Tuesday 1 October 1667

All the morning busy at the office, pleased mightily with my girle that we have got to wait on my wife. At noon dined with Sir G. Carteret and the rest of our officers at his house in Broad Street, they being there upon his accounts. After dinner took coach and to my wife, who was gone before into the Strand, there to buy a nightgown, where I found her in a shop with her pretty girle, and having bought it away home, and I thence to Sir G. Carteret’s again, and so took coach alone, it now being almost night, to White Hall, and there in the Boarded- gallery did hear the musick with which the King is presented this night by Monsieur Grebus, the master of his musick; both instrumentall — I think twenty-four violins — and vocall; an English song upon Peace. But, God forgive me! I never was so little pleased with a concert of musick in my life. The manner of setting of words and repeating them out of order, and that with a number of voices, makes me sick, the whole design of vocall musick being lost by it. Here was a great press of people; but I did not see many pleased with it, only the instrumental musick he had brought by practice to play very just. So thence late in the dark round by the wall home by coach, and there to sing and sup with my wife, and look upon our pretty girle, and so to bed.

12 Annotations

Michael Robinson   Link to this

" ... I think twenty-four violins ..."

Another direct imitation of French practice in Charles II's household and court:
http://en.wikipedia.org/wiki/Les_Vingt-quatre_V...

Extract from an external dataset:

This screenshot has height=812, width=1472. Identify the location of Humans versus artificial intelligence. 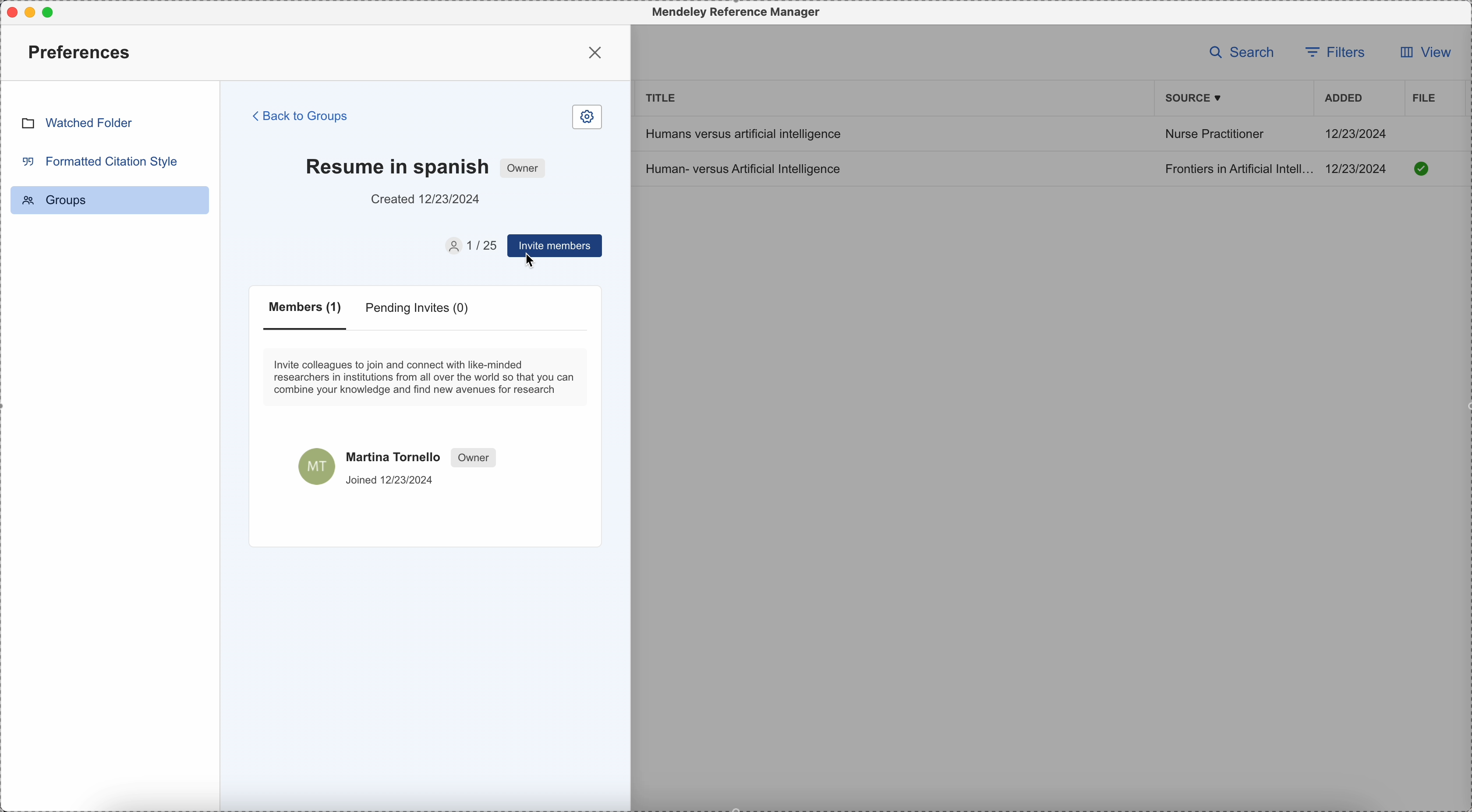
(742, 133).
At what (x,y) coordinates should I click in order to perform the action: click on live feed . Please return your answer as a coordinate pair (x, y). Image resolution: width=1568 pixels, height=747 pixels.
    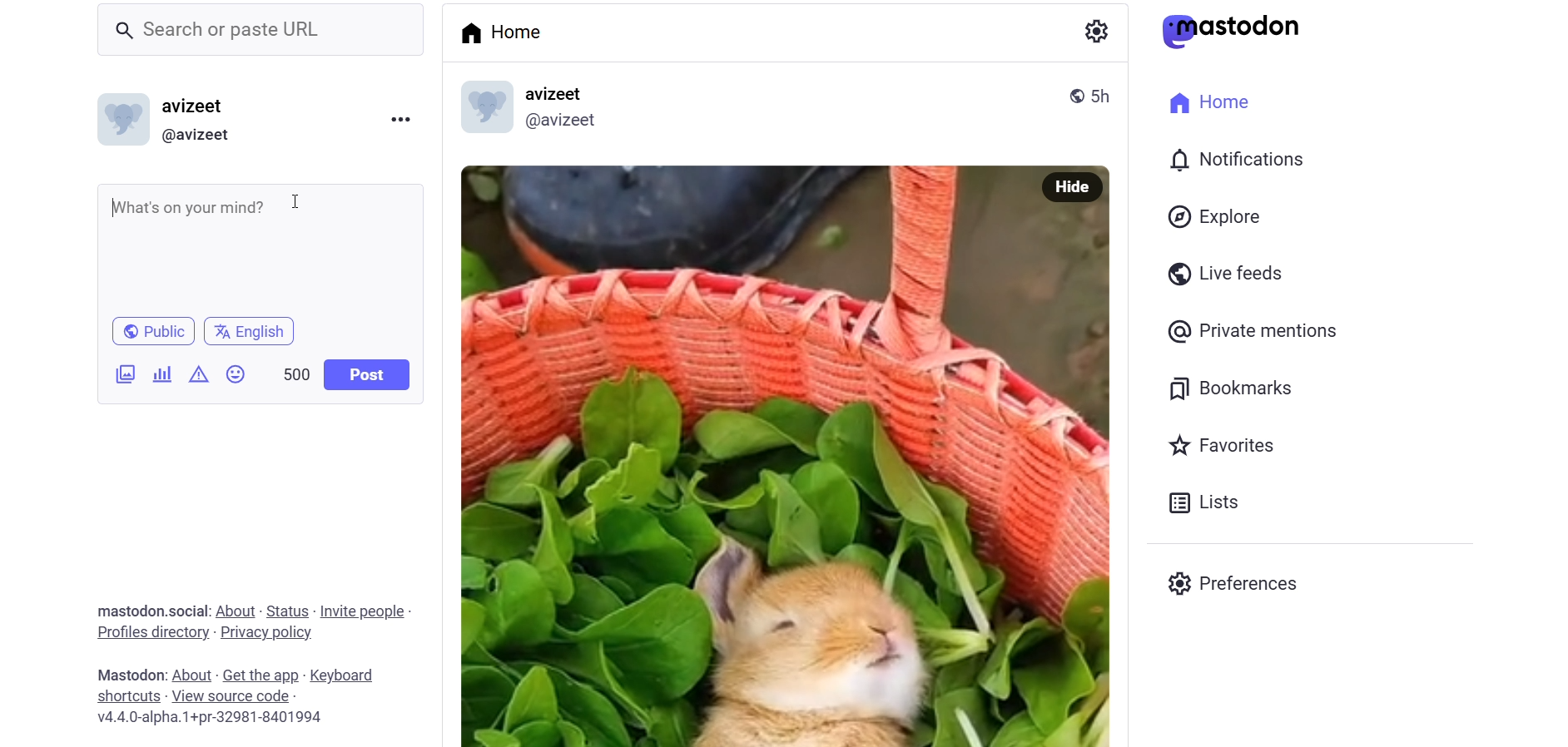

Robert Gertz   Link to this

'...there to sing and sup with my wife, and look upon our pretty girle..." Sam with his new doll.

cum salis grano   Link to this

the second seven year itch????

Spin2Win   Link to this

"Those kids and their new musick! How can anyone listen to that noise?"

Timeless.

Robert Gertz   Link to this

Charles beaming...

"And now...Right here on our stage...The Grebus!!!"

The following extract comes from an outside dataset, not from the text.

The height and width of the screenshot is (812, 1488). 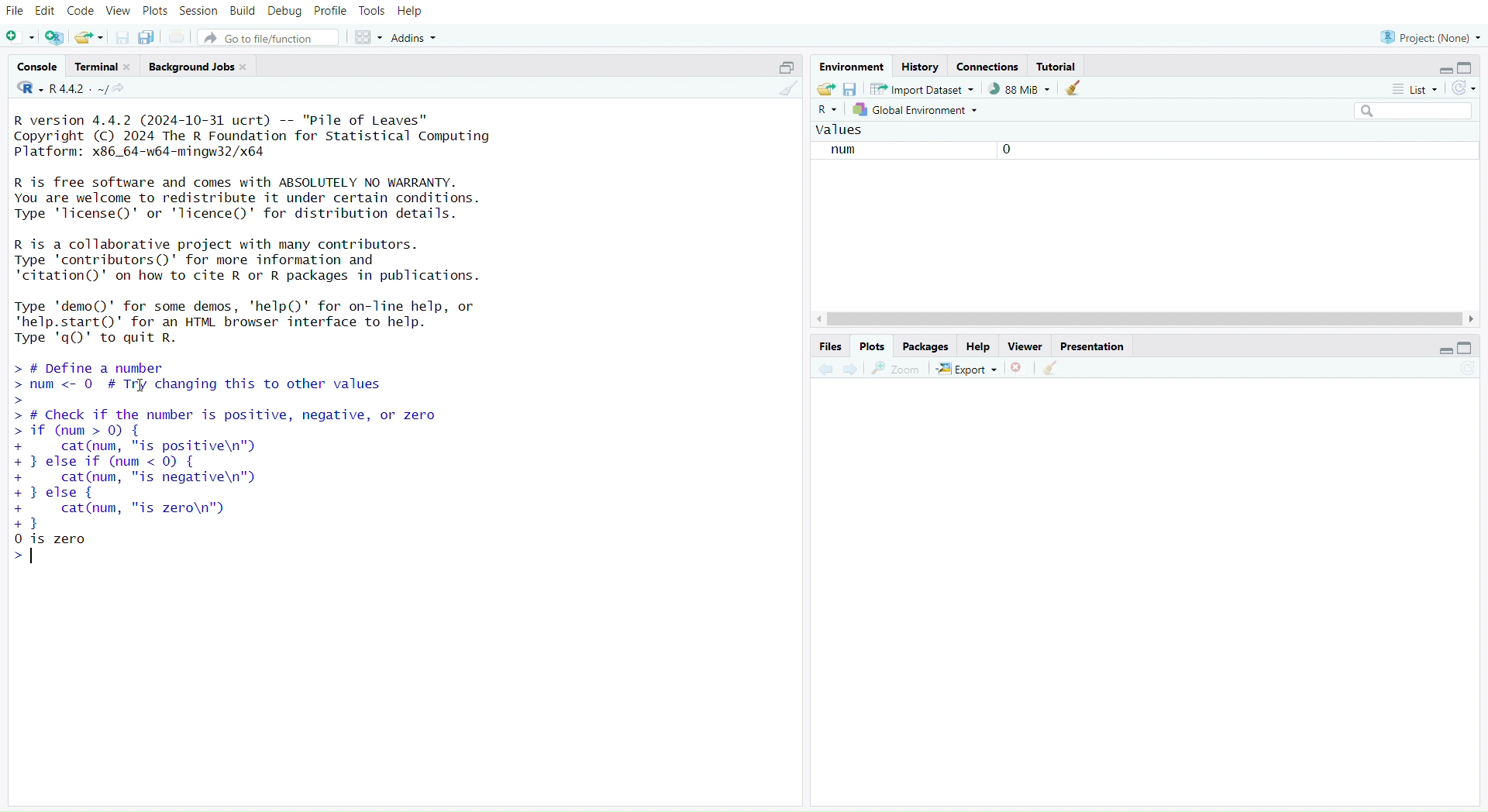 I want to click on print current file , so click(x=179, y=38).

Screams as curtains part to reveal Monsieur Grebus and his musicians and vocalists...Ladies-in Waiting jumping up...

Frowning Sam in audience...Can't see, can't hear a word...Screaming young woman just elbowed me in the gut when I made a move.

"Madames and Monsieurs...Ladies and Gentlemen...My variations on a English song for Peace..." Grebus bows...The musicians rising... "The Rite of Peace..."

Blare of sound...

classicist   Link to this

'The manner of setting words . . . out of order. . .and that with a number of voices, makes me sick, the whole design of vocall musick being lost by it.' Is he old-fashioned or new-fangled? Thomas Tallis's 40-part 'Spem in Alium' was hot stuff nearly a century before.

highheeledhistorian   Link to this

Love his reaction to the concert, speaks across the generations, does it not?!
"to sing and sup with my wife, and look upon our pretty girle, and so to bed" Things haven't changed here either.
Utterly timeless, yet so archaic.

Best wishes.

Don O'Shea   Link to this

Meant to post this site on London maps today, but was catching up on entries and posted it yesterday. Here's the URL: (http://www.tuaw.com/2010/10/01/first-look-time-...)

Claire   Link to this

New Musick? Remember J.S.Bach & Boy George Handel are just 17 years old in 1667.

Robert Gertz   Link to this

I'm afraid of these wunderkin, neither Handel nor Bach are born yet. (both 1685). But it sure would be nice for Sam if they had been. Imagine the delight he'd've taken to have been there long enough to hear them get under way.

On the other hand he might have fumed at these young radicals in music, but I don't think so.

Claire   Link to this

Thanks Robert. My face is red...don't know why I had it in mind that they were born 1650. *chagrined*

nix   Link to this

"The manner of setting of words and repeating them out of order, and that with a number of voices, makes me sick" --

He could be quoting my wife after some of my choral concerts.